== TEXTE D'ÉTUDE
De nouvelles perspectives

Sans le soutien des autorités politiques de la Région de Bruxelles-Capitale, le programme de tutorat de l'ULB n'aurait jamais pu voir le jour et se développer. Au fil du temps, il a également pu bénéficier de l'aide de la Communauté française de Belgique et de celle de certaines communes bruxelloises. " Aujourd'hui, nous espérons, par la médaille Comenius, obtenir une stabilisation du financement " indique Ahmed Medhoune, " et aussi nous tourner vers des villes comme Charleroi, Mons, Liège et Anvers notamment ".

Isabelle Pollet


Le 10 septembre dernier, l'UNESCO a décerné - et pour la première fois à une université européenne, et à la Belgique - la médaille Jan Amos Comenius au programme tutorat que l'ULB mène depuis 15 ans. Cette médaille, qui récompense le seul projet primé dans le domaine de la recherche et de l'innovation en éducation, devrait permettre d'étendre ce programme à de nouvelles écoles en difficulté.
====
■ TRAVAIL À FAIRE ■
1. Reformulez plus brièvement le paragraphe du texte sur le tutorat de l'ULB qui commence par « Sans le soutien des autorités politiques », en gardant ses informations essentielles.
2. Poursuivez le texte sur le tutorat de l'ULB au-delà de sa dernière phrase.
Les items ne sont pas nécessaires pour ce travail.
== INFORMATIONS FOURNIES
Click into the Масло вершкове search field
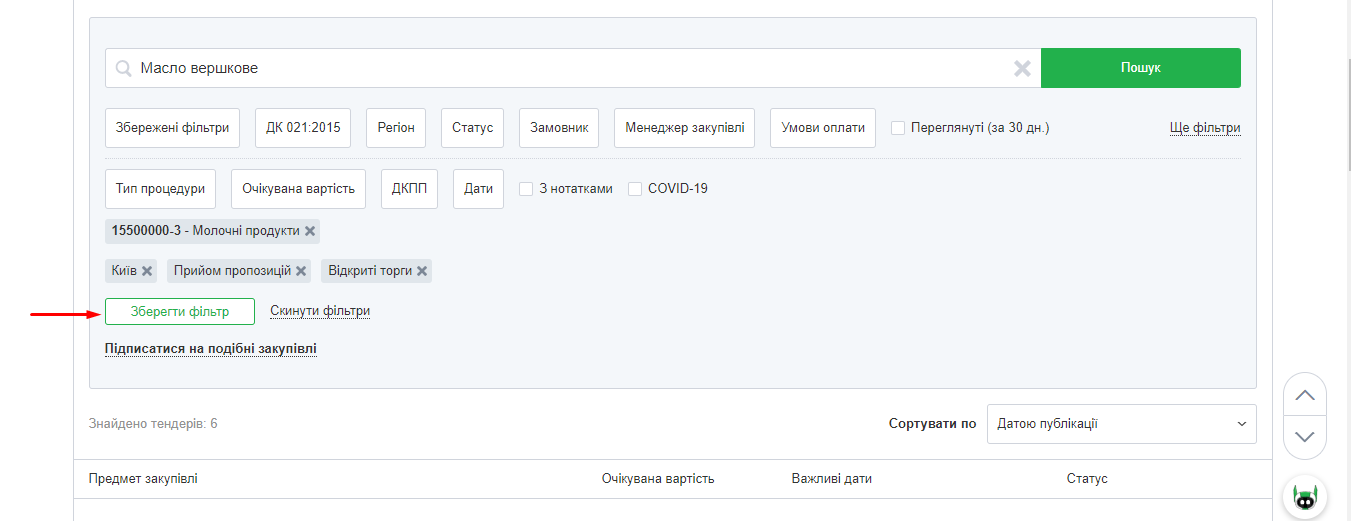The height and width of the screenshot is (521, 1351). [x=570, y=69]
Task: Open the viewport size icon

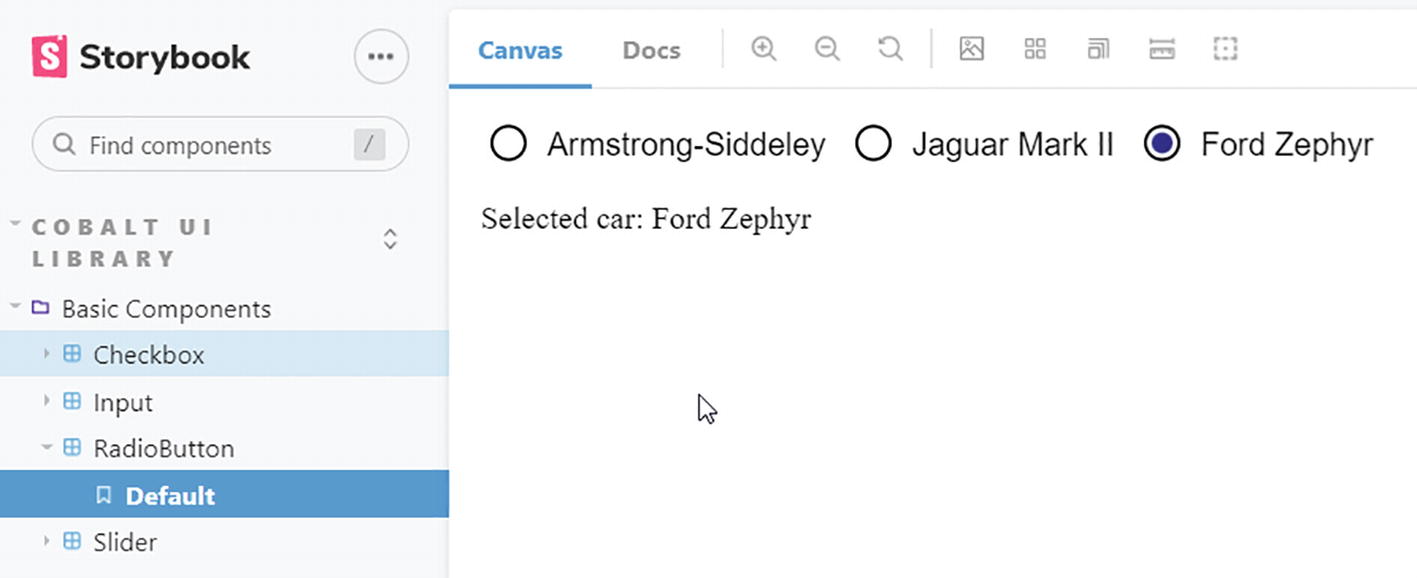Action: click(x=1098, y=49)
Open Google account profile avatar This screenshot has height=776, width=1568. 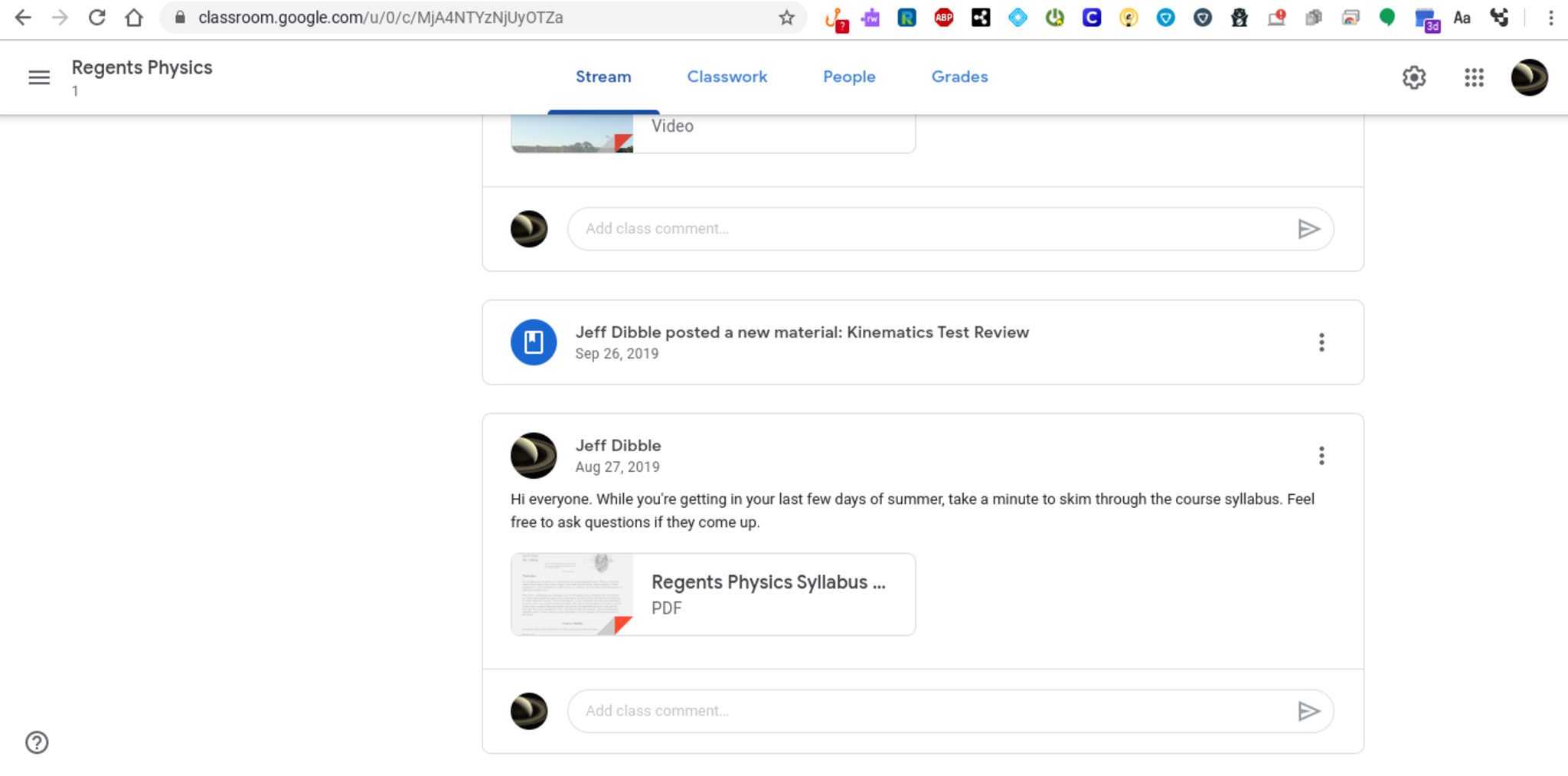pyautogui.click(x=1529, y=77)
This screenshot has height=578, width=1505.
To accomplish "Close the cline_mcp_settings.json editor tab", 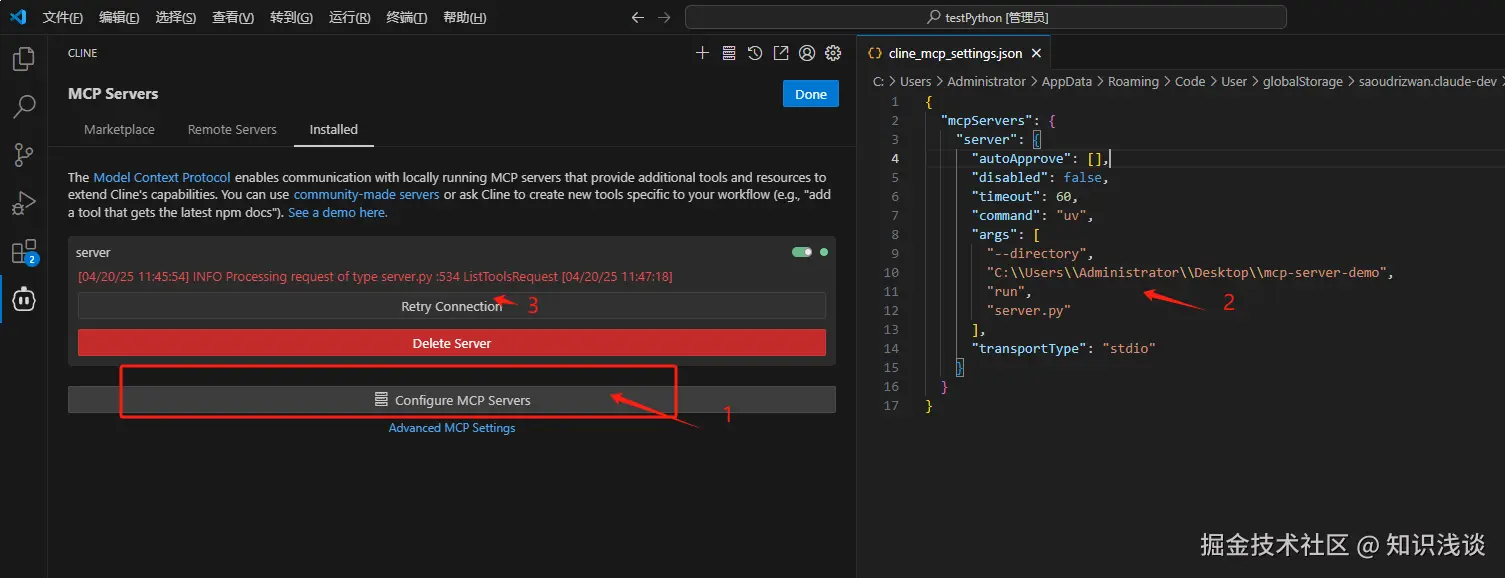I will (1036, 54).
====
■ RÉPONSES PAR CONSIGNE ■
1. Le programme de tutorat de l'ULB doit sa création et son développement au soutien des autorités politiques de la Région de Bruxelles-Capitale. Il a ensuite reçu l'aide de la Communauté française de Belgique et de certaines communes bruxelloises. Selon Ahmed Medhoune, on espère que la médaille Comenius permettra de stabiliser son financement et de l'étendre à des villes comme Charleroi, Mons, Liège et Anvers.

2.
Des tuteurs témoignent
" Je me suis engagée dans le tutorat car j'avais besoin d'une activité tournée vers l'aide aux autres. Je souffrais de l'individualisme ambiant à l'Université. Le tutorat m'a apporté une meilleure connaissance de moi-même et m'a permis de me lancer des défis. Aujourd'hui, j'ai des responsabilités envers des jeunes en difficulté. J'aime l'atmosphère de collaboration qui règne entre les tuteurs et leur capacité à se remettre en question ".
Fantine Baonville
2e licence Information et Communication

" Je suis étudiant en Sciences appliquées. Les adolescents ne connaissent généralement pas ce type d'études. Ils me posent beaucoup de questions sur ma scolarité. (...) Ma plus belle récompense, je l'ai reçue le jour où j'ai revu certains de mes anciens élèves sur les bancs de l'Université ".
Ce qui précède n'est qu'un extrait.